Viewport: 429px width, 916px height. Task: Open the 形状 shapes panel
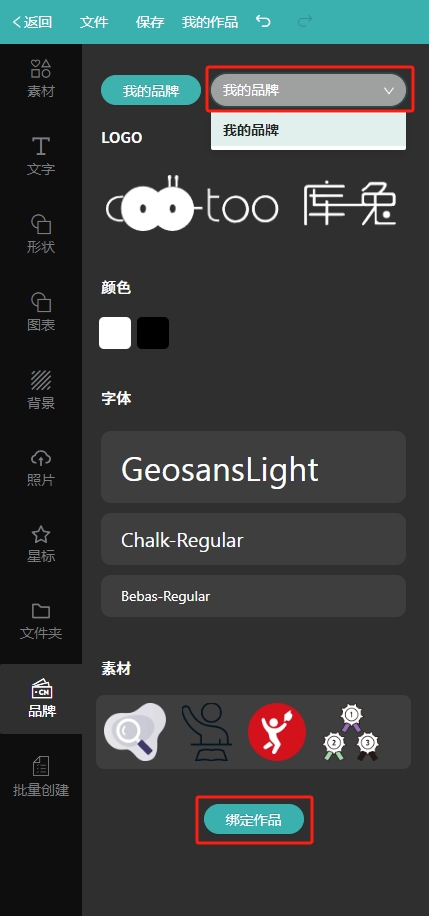[41, 234]
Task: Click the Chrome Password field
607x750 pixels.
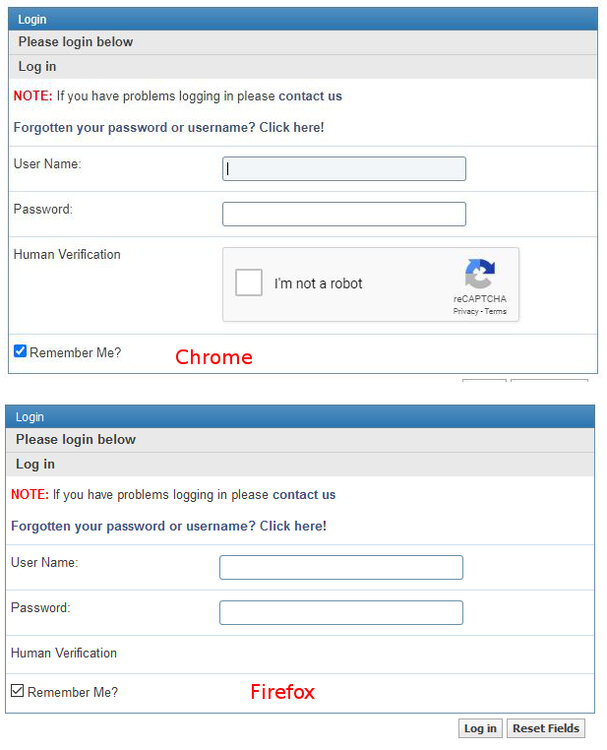Action: pyautogui.click(x=344, y=214)
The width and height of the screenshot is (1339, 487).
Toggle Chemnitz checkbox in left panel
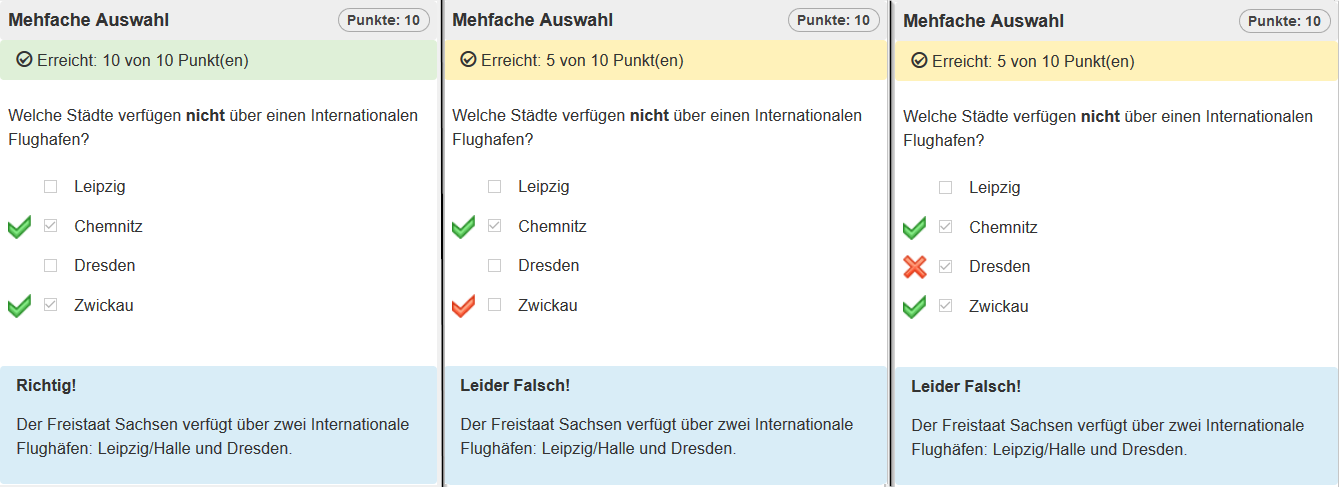(x=50, y=226)
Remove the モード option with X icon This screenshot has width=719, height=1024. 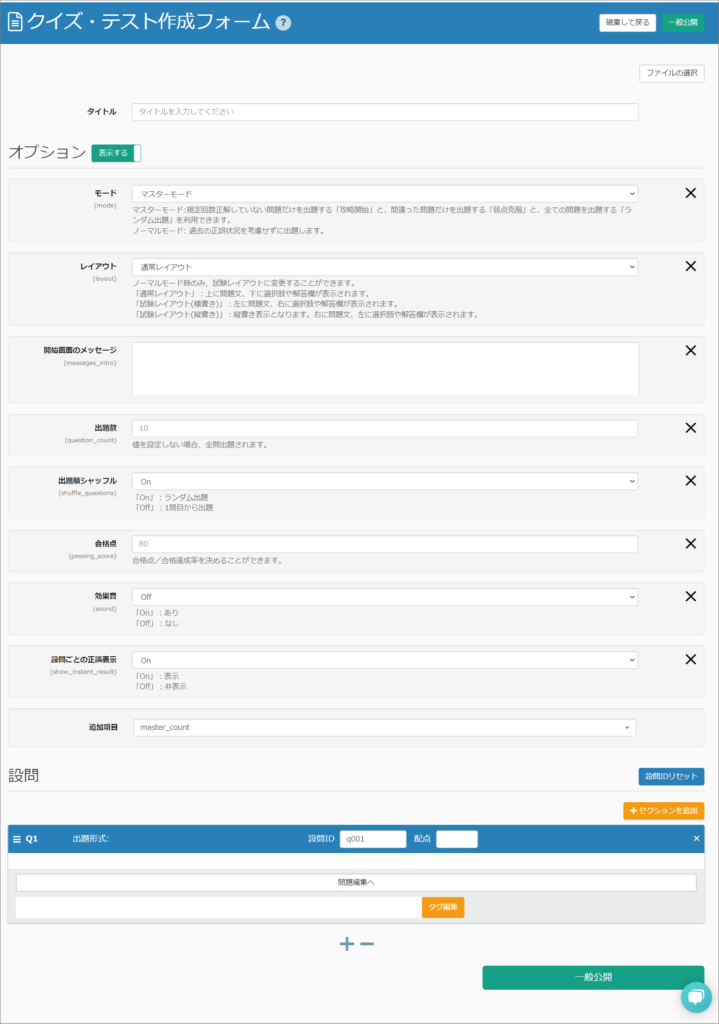click(690, 193)
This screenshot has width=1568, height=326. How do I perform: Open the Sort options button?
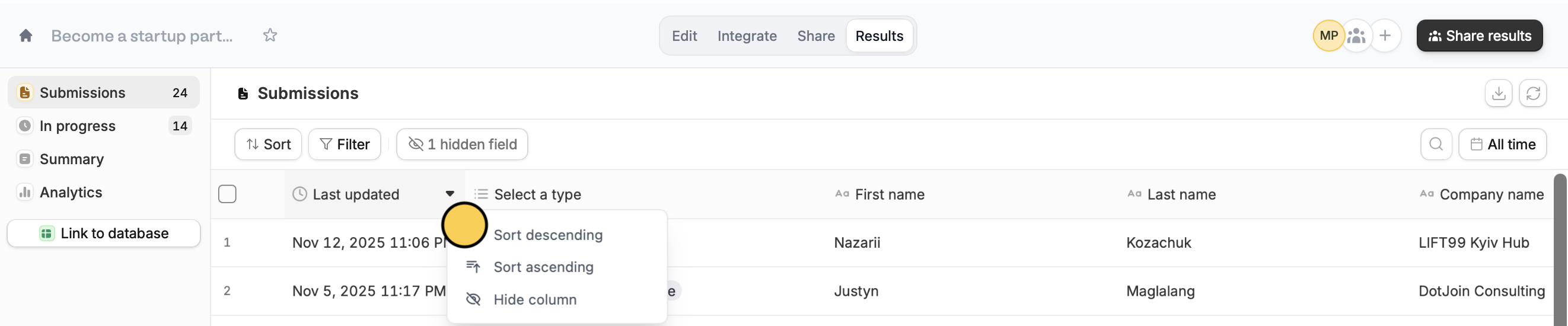tap(268, 144)
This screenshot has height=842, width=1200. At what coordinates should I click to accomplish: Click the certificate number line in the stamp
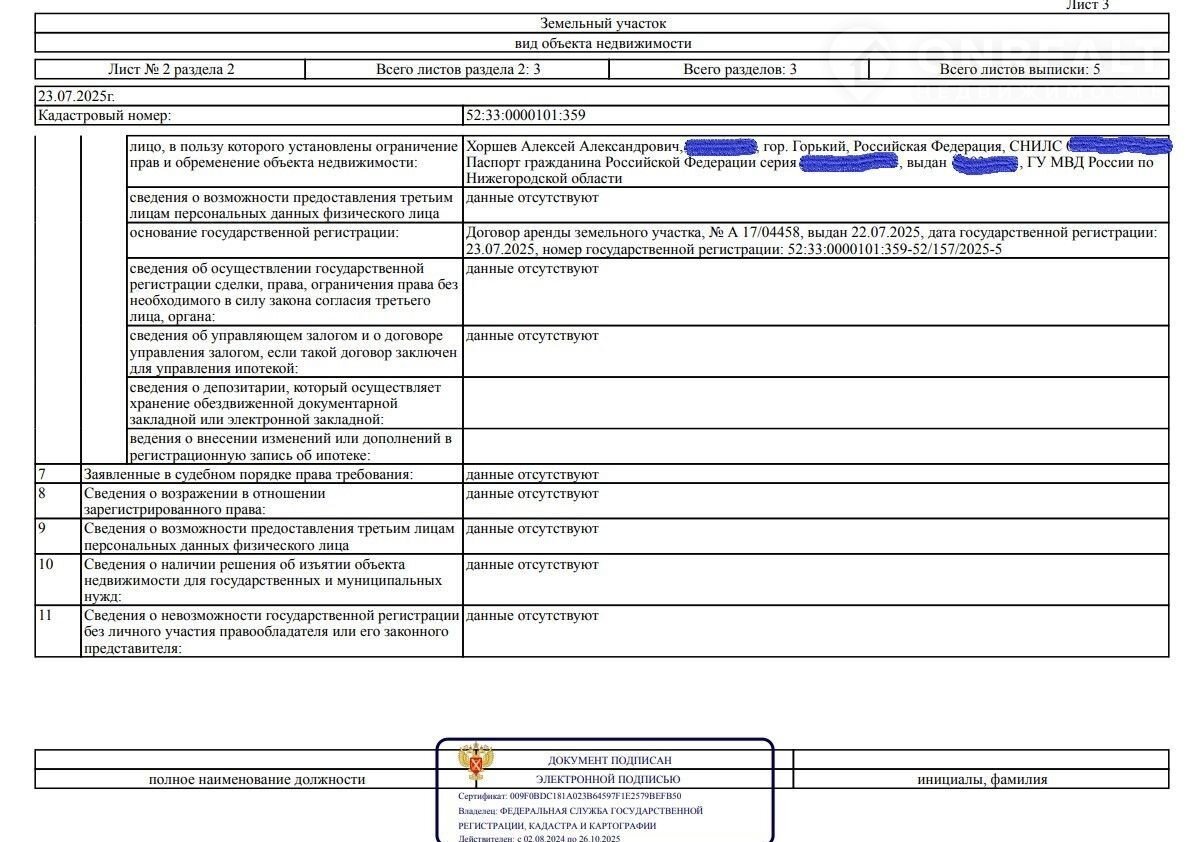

#####

Your goal: The last line of the entries marks the end, and the line with "This screenshot has width=1568, height=326." marks the start. Output exactly those two lines and every line between them, nothing else, with the pictures left out.

Response area:
This screenshot has width=1568, height=326. How do I perform: Open the Sort options button?
tap(268, 144)
This screenshot has height=842, width=1200. At what coordinates should I click to accomplish: Click the certificate number line in the stamp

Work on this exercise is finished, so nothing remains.